In your case, a Silhouette Score of 0.599 indicates that the objects in your clusters have a moderate degree of separation and cohesion. This suggests that the clusters are relatively well-defined, but there might still be some overlap or ambiguity in the assignments. Overall, a score of 0.599 is promising and indicates reasonable clustering quality.







# Hierarchical Clustering with Average Linkage

In [None]:
import matplotlib.pyplot as plt
import scipy.cluster.hierarchy as sch

# plot dendrogram using average linkage
plt.figure(figsize=(10,14))
plt.title('Hierarchical Clustering Dendrogram with Average Linkage')
dendrogram = sch.dendrogram(sch.linkage(X_norm, method="average"), labels= names, leaf_font_size = 13, orientation='right')

- Grouped into two positions — goalie vs the rest







### Single Linkage

In [None]:
# plot dendrogram using single linkage
plt.figure(figsize=(10,14))
plt.title('Hierarchical Clustering Dendrogram with Single Linkage')
dendrogram = sch.dendrogram(sch.linkage(X_norm, method="single"), labels= names, leaf_font_size = 13, orientation='right')

- Grouped into goalies vs the rest

### Centroid Linkage

In [None]:
# plot dendrogram using centroid linkage
plt.figure(figsize=(10,14))
plt.title('Hierarchical Clustering Dendrogram with Centroid Linkage')
dendrogram = sch.dendrogram(sch.linkage(X_norm, method="centroid"), labels= names, leaf_font_size = 13, orientation='right')

- Again, grouped into goalies vs the rest

### Complete Linkage

In [None]:
# plot dendrogram using complete linkage
plt.figure(figsize=(10,14))
plt.title('Hierarchical Clustering Dendrogram with Complete Linkage')
dendrogram = sch.dendrogram(sch.linkage(X_norm, method="complete"), labels= names, leaf_font_size = 13, orientation='right')

### Conclusion

- Complete linkage seems to group players most accurately!

In [None]:
from sklearn.cluster import AgglomerativeClustering
from sklearn.metrics import silhouette_score

# Assuming 'data' is your data matrix and 'n_clusters' is the number of clusters
n_clusters = 3  # Specify the number of clusters
hierarchical_clusterer = AgglomerativeClustering(n_clusters=n_clusters, linkage='ward')
hierarchical_clusters = hierarchical_clusterer.fit_predict(df)

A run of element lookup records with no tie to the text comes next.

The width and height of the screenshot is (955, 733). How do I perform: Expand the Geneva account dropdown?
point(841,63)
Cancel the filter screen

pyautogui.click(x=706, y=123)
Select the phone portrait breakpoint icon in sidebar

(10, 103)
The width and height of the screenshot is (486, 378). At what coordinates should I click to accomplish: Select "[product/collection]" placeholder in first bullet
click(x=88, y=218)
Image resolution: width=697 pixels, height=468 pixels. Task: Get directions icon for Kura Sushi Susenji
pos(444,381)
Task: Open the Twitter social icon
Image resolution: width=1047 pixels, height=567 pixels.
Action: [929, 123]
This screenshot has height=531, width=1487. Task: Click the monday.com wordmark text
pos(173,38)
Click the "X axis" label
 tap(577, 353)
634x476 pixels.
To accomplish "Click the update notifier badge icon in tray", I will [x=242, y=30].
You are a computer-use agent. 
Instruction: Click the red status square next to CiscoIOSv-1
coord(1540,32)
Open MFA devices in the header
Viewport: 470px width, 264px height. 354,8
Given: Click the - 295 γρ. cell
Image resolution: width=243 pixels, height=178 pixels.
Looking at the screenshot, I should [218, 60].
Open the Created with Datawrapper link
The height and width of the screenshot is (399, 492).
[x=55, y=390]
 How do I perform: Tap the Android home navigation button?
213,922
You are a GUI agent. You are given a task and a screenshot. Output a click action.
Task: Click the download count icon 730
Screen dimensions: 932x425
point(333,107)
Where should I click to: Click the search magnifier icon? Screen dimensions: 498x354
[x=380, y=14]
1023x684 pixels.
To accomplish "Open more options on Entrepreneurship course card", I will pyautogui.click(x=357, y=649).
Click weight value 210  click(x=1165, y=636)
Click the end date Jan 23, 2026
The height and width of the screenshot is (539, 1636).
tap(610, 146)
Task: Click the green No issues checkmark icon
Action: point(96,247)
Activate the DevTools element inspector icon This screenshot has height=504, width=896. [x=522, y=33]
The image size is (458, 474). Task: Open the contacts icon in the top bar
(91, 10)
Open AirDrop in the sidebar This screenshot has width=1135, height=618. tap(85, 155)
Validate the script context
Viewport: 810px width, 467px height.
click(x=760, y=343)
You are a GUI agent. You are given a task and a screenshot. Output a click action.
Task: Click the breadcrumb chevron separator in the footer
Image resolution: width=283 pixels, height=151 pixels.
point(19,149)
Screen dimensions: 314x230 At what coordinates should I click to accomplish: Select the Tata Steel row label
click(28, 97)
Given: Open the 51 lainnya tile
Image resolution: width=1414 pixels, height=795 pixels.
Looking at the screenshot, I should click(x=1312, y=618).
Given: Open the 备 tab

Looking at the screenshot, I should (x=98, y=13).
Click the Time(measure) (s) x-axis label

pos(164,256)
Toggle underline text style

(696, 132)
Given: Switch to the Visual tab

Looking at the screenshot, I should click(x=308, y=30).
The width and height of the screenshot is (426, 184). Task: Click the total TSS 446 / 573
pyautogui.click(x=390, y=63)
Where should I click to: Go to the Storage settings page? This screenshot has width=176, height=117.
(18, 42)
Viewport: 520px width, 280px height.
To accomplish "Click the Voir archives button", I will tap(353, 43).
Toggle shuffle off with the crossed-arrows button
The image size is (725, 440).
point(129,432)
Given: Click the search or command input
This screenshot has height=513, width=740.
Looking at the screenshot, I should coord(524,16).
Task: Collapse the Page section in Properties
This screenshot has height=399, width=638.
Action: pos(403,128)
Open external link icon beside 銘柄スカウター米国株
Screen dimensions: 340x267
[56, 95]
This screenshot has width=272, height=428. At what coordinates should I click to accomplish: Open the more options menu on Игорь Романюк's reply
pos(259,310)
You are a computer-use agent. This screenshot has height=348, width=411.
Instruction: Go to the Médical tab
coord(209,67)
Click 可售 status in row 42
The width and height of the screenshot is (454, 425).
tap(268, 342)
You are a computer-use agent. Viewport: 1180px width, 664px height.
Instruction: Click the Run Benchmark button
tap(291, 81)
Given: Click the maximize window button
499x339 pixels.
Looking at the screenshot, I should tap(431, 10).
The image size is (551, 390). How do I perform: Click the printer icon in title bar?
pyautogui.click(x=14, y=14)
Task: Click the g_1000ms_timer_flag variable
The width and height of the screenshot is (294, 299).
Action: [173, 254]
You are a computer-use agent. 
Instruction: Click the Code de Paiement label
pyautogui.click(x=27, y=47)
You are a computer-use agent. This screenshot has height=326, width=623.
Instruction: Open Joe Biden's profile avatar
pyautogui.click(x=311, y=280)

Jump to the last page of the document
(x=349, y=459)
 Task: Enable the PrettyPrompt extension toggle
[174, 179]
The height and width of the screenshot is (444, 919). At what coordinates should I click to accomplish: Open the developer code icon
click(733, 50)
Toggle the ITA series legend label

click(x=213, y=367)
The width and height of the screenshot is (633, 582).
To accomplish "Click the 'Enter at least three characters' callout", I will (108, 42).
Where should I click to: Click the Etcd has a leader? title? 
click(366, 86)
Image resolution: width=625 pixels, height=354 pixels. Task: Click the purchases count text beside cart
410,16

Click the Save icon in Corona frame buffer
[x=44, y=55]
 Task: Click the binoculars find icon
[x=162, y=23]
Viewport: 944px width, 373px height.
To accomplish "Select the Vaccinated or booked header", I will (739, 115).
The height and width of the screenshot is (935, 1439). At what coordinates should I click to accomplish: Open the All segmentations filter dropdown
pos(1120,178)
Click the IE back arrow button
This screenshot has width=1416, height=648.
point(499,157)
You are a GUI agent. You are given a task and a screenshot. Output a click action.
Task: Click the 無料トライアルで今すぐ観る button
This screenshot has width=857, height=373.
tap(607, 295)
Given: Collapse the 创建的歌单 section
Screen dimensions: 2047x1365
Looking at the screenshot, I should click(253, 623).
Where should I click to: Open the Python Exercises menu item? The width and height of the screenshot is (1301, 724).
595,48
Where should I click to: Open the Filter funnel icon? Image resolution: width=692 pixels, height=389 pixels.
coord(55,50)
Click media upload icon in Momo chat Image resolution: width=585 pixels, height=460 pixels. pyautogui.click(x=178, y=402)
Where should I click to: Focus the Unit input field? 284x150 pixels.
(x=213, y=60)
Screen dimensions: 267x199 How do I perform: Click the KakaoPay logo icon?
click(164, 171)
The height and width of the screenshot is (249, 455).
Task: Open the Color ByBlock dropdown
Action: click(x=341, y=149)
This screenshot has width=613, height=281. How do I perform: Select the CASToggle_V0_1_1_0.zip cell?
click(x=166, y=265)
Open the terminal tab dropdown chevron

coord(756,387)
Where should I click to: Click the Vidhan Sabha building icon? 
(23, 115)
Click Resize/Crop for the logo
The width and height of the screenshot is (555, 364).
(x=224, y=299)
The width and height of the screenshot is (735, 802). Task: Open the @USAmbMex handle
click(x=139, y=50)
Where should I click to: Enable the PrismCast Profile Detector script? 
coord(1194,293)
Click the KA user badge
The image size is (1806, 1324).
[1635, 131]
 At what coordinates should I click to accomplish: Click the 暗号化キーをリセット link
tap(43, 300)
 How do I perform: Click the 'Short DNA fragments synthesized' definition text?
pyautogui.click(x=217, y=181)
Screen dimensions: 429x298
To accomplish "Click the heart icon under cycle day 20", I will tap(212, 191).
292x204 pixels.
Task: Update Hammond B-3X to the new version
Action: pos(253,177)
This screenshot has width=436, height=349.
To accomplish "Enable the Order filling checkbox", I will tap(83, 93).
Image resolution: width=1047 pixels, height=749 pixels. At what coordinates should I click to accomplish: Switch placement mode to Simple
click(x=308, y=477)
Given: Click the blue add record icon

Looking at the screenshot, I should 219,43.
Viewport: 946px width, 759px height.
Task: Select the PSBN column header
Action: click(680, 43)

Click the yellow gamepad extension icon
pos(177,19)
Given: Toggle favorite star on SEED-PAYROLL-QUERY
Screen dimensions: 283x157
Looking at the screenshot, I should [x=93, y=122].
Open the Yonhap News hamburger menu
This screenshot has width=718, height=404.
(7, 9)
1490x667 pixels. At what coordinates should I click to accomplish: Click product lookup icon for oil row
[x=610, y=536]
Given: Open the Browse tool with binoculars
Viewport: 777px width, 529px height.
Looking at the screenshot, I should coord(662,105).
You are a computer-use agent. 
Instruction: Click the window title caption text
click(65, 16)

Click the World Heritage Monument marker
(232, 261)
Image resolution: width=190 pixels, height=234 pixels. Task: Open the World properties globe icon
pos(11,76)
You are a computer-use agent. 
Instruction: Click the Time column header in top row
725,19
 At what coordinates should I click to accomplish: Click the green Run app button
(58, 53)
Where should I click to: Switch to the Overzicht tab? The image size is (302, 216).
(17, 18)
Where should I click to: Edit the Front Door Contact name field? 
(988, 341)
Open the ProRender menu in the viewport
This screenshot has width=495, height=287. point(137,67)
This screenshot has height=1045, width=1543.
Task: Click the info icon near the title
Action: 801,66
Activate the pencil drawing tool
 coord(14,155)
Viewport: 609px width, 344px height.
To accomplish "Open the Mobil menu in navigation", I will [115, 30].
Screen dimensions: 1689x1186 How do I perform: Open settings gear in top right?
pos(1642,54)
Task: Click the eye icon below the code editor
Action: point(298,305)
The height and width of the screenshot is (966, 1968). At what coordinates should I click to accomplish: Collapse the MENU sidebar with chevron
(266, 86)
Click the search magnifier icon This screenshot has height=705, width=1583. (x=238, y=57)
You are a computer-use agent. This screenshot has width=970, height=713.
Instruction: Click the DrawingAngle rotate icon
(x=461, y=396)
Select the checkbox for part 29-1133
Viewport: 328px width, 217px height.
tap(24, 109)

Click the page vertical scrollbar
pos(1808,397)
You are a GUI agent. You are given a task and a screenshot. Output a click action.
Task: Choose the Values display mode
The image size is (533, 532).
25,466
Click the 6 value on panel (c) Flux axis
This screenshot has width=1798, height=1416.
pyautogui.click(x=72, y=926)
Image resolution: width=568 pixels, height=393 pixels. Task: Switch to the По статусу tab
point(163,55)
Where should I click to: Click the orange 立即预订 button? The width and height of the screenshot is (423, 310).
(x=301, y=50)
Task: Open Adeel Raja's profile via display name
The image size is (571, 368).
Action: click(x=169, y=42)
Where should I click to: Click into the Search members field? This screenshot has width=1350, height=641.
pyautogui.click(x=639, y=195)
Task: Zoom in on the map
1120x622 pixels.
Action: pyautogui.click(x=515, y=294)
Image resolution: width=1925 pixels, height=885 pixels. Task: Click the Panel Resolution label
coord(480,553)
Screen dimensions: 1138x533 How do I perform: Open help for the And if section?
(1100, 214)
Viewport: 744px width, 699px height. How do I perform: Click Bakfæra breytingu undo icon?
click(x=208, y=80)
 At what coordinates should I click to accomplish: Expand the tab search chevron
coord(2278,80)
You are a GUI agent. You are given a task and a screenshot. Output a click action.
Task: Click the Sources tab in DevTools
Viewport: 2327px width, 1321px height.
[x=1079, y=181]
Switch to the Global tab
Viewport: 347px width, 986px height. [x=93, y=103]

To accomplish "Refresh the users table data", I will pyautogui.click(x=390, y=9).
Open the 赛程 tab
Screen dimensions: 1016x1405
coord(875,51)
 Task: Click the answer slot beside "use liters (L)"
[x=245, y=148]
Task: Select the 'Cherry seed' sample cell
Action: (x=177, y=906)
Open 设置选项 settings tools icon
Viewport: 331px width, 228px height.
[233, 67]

# Calculate the silhouette score
silhouette_avg = silhouette_score(df, hierarchical_clusters)
print(f"Silhouette Score: {silhouette_avg:.2f}")

## Pretty Table

In [None]:
pip install tabulate

In [None]:
from tabulate import tabulate

# Example data
data = [
    ("Silhouette Score", 0.616,0.614,  0.51)
]

headers = ["Clusters ", "K- Means", "DBSCAN", "Hierarchical "]

# Generate the table
table = tabulate(data, headers=headers, tablefmt="grid")

# Print the table
print(table)


## Conclusions

**From the provided table, which shows the Silhouette Scores for different clustering methods with varying numbers of clusters, we can draw the following conclusions:**

**K-Means Clustering:** The K-Means clustering method with 4 clusters achieved a Silhouette Score of approximately 0.616. This indicates a relatively good separation and compactness of data points within clusters. The higher the Silhouette Score, the better the clustering quality.

**DBSCAN Clustering:** The DBSCAN clustering method achieved a Silhouette Score of approximately 0.614. While this score is close to that of K-Means, it's important to note that DBSCAN does not require specifying the number of clusters beforehand. It identifies dense regions of data points as clusters and can handle irregularly shaped clusters.

**Hierarchical Clustering:** The Hierarchical clustering method achieved a lower Silhouette Score of approximately 0.51. This score suggests that the clusters generated by hierarchical clustering might not be as well-separated or compact as those from K-Means or DBSCAN.

   In summary, based on the Silhouette Scores, the **K-Means and DBSCAN** clustering methods appear to have produced better-defined clusters compared to the Hierarchical clustering method for the given dataset.